## PROBLEM DETAILS
Output only the lines from the line holding "The image size is (1245, 952)." through the close of the records, exactly as they appear, with all pictures omitted.
··· DATA SUPPLIED
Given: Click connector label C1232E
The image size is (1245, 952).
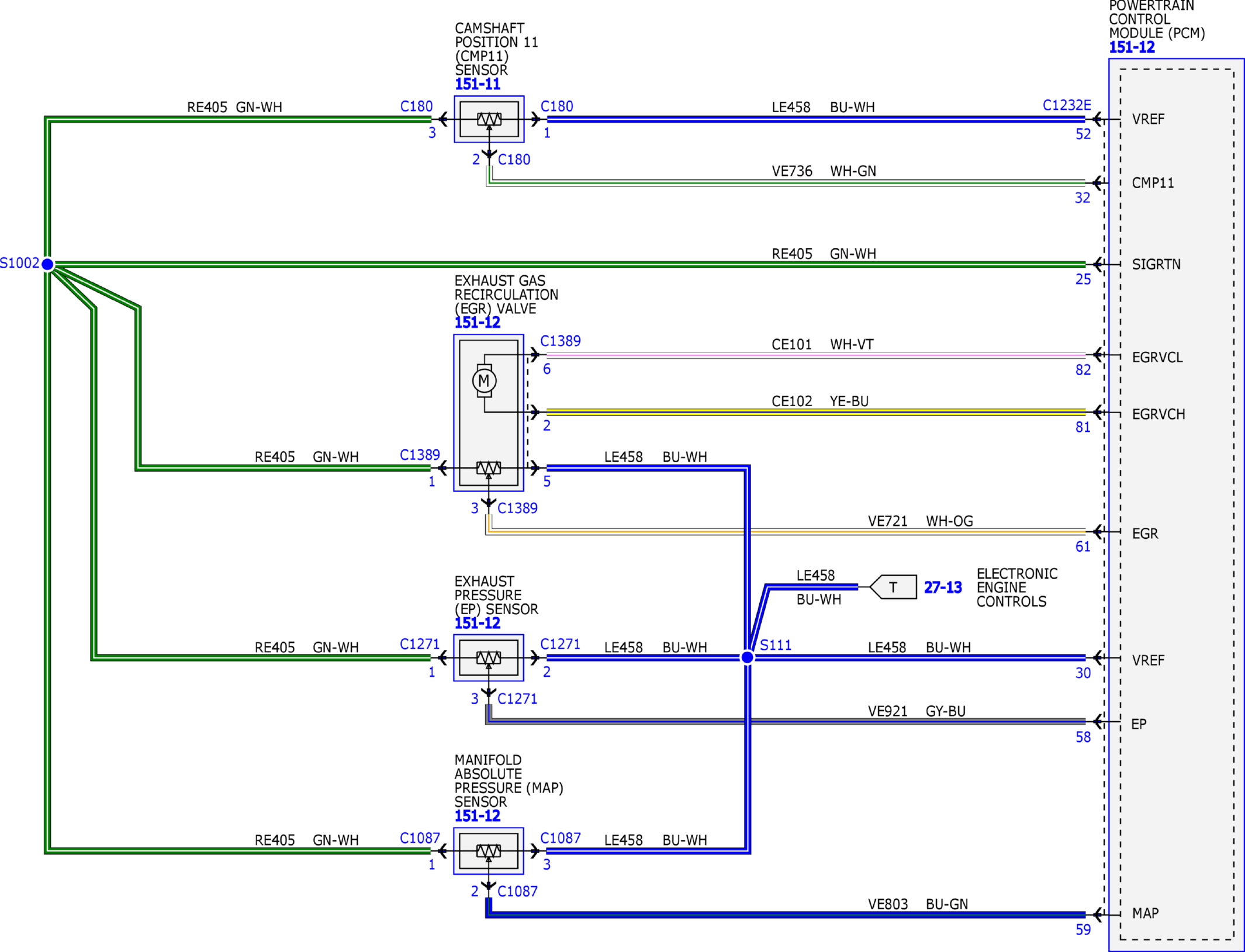Looking at the screenshot, I should (x=1067, y=105).
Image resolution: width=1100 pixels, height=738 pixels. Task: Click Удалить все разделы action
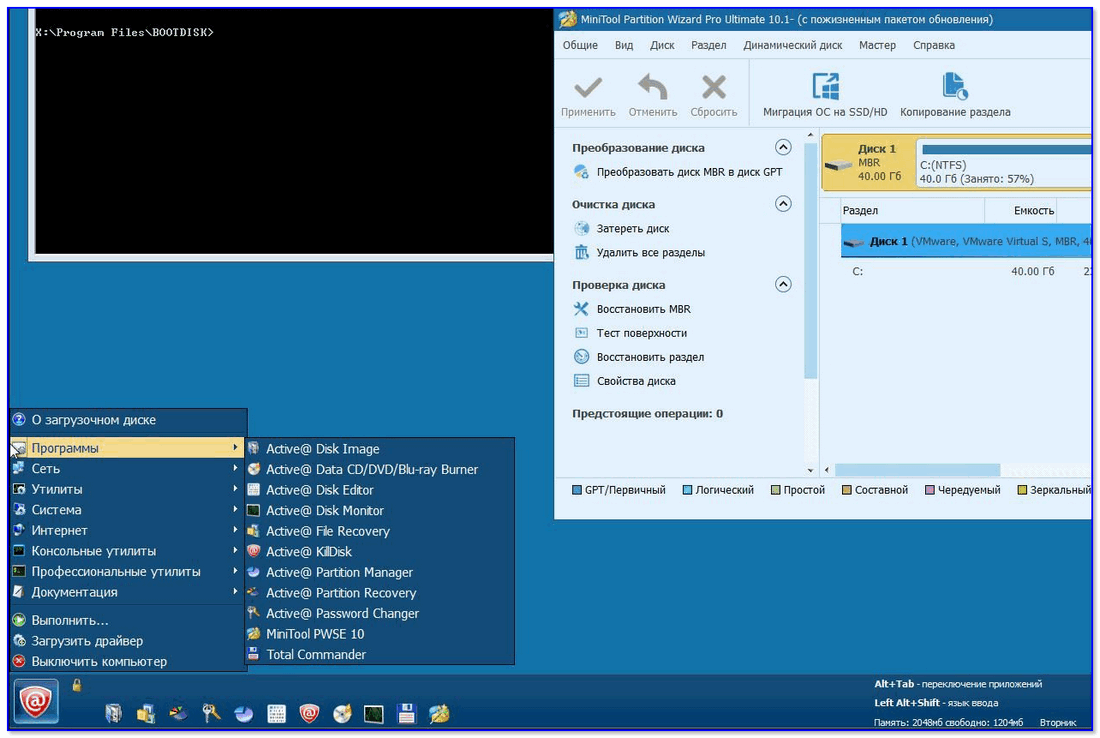click(650, 253)
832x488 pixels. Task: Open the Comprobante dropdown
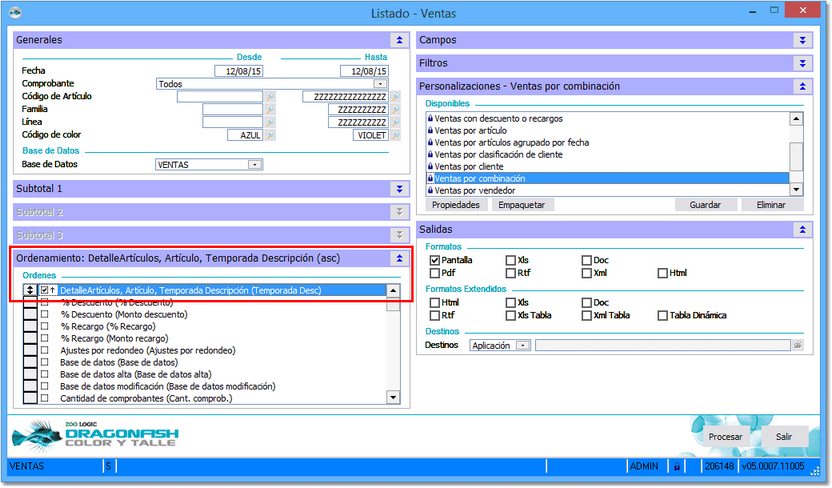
······
## RESPONSE FOR THIS EXERCISE
The image size is (1245, 952).
Looking at the screenshot, I should (x=1067, y=105).
Image resolution: width=1100 pixels, height=738 pixels. Task: Click Удалить все разделы action
click(650, 253)
832x488 pixels. Task: Open the Comprobante dropdown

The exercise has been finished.